* Exercise objective *
From the entries below, return only the lines starting at the one that contains "Task: Uncheck the 阅读并同意 agreement checkbox" and ending at the one that contains "Given: Click the comments", exactly as they stand.

* Recorded information *
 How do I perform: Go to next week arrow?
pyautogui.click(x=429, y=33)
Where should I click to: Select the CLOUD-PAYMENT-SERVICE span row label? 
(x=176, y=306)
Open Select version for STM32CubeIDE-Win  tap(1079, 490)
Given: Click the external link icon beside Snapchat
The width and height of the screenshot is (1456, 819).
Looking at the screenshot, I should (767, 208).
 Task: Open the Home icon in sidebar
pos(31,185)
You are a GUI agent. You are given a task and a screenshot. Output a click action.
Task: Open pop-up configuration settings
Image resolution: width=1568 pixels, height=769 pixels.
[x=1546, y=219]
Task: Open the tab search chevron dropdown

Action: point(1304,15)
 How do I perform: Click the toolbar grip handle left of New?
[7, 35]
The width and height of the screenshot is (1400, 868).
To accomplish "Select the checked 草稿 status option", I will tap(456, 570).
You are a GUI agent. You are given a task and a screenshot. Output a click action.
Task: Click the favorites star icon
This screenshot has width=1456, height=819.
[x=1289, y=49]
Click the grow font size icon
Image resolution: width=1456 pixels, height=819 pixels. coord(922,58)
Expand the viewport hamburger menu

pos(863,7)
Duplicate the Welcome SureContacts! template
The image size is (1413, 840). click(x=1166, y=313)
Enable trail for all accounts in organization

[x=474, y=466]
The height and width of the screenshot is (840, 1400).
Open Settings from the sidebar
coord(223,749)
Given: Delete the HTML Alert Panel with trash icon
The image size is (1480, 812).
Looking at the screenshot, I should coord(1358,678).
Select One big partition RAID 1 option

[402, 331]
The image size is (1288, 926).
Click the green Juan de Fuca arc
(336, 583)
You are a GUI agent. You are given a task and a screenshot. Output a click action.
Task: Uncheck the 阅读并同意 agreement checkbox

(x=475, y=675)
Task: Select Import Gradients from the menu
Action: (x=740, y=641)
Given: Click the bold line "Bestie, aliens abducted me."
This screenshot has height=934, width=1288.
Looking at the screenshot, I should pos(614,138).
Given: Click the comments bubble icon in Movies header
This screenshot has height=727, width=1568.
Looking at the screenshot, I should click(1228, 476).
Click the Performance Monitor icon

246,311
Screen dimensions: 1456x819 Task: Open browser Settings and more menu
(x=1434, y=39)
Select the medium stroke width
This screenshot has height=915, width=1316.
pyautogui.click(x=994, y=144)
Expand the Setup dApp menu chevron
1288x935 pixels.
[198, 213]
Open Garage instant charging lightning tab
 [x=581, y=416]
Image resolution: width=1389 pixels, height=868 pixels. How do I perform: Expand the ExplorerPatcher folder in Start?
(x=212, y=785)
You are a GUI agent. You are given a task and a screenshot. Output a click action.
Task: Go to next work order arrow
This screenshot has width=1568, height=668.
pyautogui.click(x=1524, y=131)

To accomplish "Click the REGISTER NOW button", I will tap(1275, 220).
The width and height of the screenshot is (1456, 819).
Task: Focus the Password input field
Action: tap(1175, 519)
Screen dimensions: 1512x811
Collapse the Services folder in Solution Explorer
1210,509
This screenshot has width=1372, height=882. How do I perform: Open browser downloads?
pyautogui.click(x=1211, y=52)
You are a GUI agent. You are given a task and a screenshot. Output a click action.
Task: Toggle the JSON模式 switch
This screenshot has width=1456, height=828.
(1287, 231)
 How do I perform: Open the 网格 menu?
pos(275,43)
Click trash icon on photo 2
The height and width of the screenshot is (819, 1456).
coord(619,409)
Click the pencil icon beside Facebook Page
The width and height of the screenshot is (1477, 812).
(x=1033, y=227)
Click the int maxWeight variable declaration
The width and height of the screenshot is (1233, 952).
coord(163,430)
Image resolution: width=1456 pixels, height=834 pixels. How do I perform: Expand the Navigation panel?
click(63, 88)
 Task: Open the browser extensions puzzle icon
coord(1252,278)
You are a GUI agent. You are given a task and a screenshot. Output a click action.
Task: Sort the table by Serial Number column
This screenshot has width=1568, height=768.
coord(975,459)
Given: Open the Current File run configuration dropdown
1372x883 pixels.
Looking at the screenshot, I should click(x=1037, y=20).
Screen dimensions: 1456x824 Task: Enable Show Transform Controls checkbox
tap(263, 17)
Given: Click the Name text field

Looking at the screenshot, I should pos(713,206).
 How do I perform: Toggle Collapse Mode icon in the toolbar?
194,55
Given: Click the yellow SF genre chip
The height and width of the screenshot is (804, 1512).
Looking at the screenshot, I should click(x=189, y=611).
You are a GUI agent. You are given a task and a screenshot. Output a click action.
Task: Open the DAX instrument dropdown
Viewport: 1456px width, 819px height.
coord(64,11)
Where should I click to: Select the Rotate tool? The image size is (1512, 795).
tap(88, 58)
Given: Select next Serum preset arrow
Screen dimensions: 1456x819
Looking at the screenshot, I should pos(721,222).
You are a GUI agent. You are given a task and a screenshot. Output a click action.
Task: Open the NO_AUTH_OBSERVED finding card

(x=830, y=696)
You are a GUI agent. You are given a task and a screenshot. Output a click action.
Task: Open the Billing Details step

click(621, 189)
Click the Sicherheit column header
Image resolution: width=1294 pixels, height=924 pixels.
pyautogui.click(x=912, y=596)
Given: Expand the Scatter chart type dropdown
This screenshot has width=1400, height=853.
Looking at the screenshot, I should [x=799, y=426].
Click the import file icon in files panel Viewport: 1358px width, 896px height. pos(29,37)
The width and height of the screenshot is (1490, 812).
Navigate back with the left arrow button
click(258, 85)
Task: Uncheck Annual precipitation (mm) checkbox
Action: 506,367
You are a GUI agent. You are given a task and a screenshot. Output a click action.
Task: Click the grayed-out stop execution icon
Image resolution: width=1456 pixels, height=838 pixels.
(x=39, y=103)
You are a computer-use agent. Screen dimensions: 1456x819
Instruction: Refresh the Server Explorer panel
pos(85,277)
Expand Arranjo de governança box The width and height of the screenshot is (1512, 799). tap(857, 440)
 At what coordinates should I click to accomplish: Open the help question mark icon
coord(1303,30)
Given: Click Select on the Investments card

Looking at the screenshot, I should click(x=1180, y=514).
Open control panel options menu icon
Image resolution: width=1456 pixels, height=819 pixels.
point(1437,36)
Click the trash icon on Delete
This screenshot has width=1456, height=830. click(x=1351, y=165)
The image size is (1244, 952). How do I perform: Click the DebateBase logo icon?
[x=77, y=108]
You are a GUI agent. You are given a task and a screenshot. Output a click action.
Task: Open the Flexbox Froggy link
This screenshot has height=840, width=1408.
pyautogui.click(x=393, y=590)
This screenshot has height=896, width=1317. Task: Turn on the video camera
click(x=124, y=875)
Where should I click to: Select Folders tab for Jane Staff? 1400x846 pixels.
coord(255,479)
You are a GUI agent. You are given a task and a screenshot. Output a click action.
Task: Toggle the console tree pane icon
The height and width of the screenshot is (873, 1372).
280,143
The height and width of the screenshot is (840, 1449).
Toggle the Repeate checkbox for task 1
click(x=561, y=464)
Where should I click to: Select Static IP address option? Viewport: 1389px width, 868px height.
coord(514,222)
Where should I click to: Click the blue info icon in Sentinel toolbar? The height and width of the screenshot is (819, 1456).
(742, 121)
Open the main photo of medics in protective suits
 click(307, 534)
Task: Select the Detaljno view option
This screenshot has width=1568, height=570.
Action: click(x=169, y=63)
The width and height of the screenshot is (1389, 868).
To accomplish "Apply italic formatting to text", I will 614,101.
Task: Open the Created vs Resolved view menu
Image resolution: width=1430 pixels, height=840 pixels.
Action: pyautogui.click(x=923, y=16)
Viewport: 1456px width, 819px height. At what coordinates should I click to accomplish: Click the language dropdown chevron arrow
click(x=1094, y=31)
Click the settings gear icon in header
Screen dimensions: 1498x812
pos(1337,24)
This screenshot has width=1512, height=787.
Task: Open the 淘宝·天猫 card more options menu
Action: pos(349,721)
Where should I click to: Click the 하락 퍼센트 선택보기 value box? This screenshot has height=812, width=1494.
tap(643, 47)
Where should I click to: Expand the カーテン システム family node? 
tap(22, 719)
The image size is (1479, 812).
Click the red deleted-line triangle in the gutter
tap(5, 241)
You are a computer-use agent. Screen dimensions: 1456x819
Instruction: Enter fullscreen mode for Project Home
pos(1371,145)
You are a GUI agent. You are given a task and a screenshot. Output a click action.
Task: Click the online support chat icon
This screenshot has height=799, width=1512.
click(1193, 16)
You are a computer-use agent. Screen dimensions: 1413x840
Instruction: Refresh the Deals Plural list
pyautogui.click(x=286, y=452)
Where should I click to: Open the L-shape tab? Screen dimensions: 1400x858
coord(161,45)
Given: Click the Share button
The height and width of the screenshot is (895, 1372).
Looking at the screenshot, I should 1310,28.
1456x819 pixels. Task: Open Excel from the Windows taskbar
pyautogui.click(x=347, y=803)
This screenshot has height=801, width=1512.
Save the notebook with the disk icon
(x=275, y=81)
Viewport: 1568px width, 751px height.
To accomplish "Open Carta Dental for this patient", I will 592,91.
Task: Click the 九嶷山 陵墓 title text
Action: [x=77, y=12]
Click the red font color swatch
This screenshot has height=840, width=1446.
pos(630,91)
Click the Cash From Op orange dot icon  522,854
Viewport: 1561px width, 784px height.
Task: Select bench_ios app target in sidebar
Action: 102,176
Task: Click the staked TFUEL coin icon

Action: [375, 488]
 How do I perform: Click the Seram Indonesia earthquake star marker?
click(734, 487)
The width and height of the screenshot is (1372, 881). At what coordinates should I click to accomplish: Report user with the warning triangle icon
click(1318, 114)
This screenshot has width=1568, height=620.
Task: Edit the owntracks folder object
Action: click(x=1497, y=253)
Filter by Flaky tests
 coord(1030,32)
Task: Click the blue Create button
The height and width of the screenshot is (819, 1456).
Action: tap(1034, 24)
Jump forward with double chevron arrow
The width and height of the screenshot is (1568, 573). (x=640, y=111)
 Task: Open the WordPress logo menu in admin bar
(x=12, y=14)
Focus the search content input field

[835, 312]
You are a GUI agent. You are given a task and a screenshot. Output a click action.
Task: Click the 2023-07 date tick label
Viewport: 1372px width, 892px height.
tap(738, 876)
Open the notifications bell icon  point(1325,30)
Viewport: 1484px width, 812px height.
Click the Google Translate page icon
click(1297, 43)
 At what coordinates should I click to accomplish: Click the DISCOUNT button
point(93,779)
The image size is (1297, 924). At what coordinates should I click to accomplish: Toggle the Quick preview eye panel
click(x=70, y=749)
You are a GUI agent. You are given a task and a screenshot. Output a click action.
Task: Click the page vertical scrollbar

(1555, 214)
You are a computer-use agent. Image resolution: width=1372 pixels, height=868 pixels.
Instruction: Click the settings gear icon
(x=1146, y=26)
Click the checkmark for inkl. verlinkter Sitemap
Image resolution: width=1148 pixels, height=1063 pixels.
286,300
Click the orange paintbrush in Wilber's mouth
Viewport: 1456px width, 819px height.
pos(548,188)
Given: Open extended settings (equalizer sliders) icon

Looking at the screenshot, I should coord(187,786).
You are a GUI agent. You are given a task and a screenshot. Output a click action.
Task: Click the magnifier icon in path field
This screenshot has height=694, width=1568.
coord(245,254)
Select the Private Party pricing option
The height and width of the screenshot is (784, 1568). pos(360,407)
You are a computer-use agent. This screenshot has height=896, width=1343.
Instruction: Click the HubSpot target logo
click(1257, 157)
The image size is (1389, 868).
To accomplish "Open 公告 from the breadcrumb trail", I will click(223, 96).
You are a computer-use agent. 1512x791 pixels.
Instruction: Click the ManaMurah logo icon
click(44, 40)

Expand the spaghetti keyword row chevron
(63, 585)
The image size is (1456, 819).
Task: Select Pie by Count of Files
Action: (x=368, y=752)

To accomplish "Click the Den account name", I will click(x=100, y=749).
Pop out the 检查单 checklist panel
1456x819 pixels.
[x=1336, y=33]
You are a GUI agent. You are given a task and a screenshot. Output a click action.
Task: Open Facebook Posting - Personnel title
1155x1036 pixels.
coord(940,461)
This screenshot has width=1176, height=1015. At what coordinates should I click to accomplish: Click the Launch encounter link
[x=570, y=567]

* Completed task *
Task: Uncheck the 阅读并同意 agreement checkbox

(x=475, y=675)
Task: Select Import Gradients from the menu
Action: (x=740, y=641)
Given: Click the bold line "Bestie, aliens abducted me."
This screenshot has height=934, width=1288.
Looking at the screenshot, I should pos(614,138).
Given: Click the comments bubble icon in Movies header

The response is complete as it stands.